The choice is whether to stand with the Jewish people, regardless of all the lies and ‘anti’ propaganda, or to stand against us.
Many of us who live here have noticed that over the last year, the people we left behind in chutz l’aretz appear to be making the wrong choice. They are choosing to believe that ‘giving back’ Judea and Samaria – the spiritual heart of our land – will solve all the world’s problems; they are choosing to believe that Israel is becoming more of a problem than it’s worth, G-d forbid. They are choosing to believe that Israel is some sort of optional extra, when it comes to their Judaism and their relationship with Hashem, and that life will continue on as normal for them, regardless what happens over here.
But they’re wrong. Like the proverbial frog, they have got so used to feeling the ‘heat’ that they don’t realize how close they are to being boiled alive. If and when the next war happens in Israel, G-d forbid, the most dangerous place to be, for a Jew, will be in chutz l’aretz. Don’t wait for then – come home now.

Tell us what you think!

1. Eisheva

7/13/2010

The wars of Israel There used to be a TV program here in the UK which replayed classic battles from the past. Participants had to make strategic decissions and at the end they explained the historical outcome. One of the military historians who hosted the program, (an Israeli incidentally), was asked why none of the battles featured involved either ancient or modern Israel. He replied that none of these battles had a militarily predictable outcome. Believing Jews would see Yad Hashem.

2. Eisheva

7/13/2010

There used to be a TV program here in the UK which replayed classic battles from the past. Participants had to make strategic decissions and at the end they explained the historical outcome.
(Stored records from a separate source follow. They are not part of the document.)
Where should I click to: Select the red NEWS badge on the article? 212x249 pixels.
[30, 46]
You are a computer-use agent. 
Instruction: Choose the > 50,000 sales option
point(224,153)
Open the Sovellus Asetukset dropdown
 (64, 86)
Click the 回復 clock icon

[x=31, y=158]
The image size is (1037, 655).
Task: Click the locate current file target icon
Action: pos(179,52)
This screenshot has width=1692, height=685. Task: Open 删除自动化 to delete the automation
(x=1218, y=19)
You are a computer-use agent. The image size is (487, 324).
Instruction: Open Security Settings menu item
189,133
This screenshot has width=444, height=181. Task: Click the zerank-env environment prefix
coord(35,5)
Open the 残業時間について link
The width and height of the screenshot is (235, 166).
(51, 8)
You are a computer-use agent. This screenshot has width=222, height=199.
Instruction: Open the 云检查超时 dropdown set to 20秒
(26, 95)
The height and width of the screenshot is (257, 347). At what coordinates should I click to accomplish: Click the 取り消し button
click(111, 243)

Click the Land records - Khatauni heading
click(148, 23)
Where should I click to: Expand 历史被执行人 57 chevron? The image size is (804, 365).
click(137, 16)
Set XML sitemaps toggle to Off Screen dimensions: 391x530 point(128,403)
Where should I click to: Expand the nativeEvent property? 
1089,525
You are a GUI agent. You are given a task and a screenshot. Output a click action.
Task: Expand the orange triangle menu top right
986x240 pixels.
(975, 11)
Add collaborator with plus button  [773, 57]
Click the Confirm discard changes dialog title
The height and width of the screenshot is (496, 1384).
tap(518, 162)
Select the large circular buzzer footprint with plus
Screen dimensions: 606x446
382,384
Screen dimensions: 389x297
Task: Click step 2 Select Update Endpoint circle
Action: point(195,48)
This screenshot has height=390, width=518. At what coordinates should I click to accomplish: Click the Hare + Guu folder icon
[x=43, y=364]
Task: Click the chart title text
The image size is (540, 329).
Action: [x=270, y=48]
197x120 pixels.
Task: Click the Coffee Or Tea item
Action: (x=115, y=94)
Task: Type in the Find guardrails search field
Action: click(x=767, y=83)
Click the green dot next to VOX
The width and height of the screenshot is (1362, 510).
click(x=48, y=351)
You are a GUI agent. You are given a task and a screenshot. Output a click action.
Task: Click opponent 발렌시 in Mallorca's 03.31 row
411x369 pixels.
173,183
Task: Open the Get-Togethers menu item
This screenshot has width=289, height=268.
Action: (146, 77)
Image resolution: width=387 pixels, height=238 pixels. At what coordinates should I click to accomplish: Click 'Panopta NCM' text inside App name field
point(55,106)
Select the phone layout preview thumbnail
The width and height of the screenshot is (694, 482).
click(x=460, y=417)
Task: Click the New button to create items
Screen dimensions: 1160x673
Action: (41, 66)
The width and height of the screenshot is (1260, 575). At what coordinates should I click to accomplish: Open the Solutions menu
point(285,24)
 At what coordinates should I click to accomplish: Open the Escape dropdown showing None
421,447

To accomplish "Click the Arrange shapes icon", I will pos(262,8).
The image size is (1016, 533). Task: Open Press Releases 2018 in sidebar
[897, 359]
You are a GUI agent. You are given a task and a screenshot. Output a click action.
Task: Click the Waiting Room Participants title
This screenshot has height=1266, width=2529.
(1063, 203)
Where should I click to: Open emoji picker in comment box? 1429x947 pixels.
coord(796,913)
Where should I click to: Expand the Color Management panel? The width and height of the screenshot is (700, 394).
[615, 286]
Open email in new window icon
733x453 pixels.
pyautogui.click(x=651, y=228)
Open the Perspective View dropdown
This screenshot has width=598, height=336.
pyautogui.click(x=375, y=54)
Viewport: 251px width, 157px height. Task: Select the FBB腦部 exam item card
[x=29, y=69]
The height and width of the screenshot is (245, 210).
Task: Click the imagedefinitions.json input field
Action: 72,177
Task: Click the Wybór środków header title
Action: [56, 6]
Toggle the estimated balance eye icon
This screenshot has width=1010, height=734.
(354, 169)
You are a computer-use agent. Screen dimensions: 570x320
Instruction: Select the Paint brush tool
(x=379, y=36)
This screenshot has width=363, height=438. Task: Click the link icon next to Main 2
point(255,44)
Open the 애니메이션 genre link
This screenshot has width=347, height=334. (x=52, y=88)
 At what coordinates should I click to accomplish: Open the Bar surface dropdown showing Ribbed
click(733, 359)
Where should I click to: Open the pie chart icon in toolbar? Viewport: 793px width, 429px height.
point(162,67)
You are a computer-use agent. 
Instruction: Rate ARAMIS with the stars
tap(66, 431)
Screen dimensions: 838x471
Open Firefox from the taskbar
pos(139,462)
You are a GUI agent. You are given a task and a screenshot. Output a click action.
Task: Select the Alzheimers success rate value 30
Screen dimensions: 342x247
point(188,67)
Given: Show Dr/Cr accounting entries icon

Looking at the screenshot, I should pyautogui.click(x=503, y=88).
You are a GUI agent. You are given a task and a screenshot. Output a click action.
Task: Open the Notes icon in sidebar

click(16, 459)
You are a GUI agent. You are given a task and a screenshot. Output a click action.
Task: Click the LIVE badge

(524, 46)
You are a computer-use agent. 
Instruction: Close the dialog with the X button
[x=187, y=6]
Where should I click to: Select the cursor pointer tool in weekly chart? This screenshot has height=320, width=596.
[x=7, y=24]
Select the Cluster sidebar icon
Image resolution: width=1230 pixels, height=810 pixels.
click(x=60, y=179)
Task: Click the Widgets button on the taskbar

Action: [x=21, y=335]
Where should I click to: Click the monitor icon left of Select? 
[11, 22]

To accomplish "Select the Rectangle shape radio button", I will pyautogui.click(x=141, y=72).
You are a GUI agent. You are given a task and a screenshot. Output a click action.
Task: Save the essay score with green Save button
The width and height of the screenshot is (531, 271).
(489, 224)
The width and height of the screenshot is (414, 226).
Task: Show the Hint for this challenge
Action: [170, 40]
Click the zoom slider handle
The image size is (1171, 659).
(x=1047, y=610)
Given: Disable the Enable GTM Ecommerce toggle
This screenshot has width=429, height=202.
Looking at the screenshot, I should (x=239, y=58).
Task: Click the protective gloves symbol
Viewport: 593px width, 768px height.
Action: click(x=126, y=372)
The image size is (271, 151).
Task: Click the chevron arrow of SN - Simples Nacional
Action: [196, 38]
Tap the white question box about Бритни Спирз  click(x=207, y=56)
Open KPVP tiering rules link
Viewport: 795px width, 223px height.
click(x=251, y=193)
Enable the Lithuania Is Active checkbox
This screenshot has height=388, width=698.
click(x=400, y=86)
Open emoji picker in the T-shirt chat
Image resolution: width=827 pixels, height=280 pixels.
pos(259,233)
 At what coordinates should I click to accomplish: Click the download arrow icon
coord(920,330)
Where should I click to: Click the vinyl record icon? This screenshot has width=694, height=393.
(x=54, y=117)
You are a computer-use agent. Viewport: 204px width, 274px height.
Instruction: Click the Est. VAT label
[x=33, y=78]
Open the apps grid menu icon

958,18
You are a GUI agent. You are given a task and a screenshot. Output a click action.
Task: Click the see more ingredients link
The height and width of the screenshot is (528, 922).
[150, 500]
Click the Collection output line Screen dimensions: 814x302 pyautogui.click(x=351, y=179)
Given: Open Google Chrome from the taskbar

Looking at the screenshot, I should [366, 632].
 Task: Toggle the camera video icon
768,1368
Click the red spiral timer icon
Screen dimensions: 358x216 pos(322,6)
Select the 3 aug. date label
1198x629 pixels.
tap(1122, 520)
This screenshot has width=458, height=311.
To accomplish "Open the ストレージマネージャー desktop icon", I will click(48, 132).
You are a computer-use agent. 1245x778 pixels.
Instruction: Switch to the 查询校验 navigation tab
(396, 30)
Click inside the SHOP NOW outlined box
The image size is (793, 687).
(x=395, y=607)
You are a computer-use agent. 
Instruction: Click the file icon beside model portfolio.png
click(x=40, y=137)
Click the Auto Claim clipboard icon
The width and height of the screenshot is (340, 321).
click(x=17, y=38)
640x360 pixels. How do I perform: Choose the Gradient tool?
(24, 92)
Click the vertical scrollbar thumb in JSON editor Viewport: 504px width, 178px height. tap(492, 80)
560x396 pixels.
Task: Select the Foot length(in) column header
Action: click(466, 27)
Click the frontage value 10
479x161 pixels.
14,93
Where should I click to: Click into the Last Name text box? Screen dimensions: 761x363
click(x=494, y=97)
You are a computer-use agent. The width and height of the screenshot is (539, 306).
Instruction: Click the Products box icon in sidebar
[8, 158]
One of the military historians who hosted the program, (an Israeli incidentally), was asked why none of the battles featured involved either ancient or modern Israel. He replied that none of these battles had a militarily predictable outcome. Believing Jews would see Yad Hashem.

3. joshua lindner

7/13/2010

aliya How are you so sure that jews can not be “boiled alive like frogs” in israel, god forbid, just like in chutz laaretz?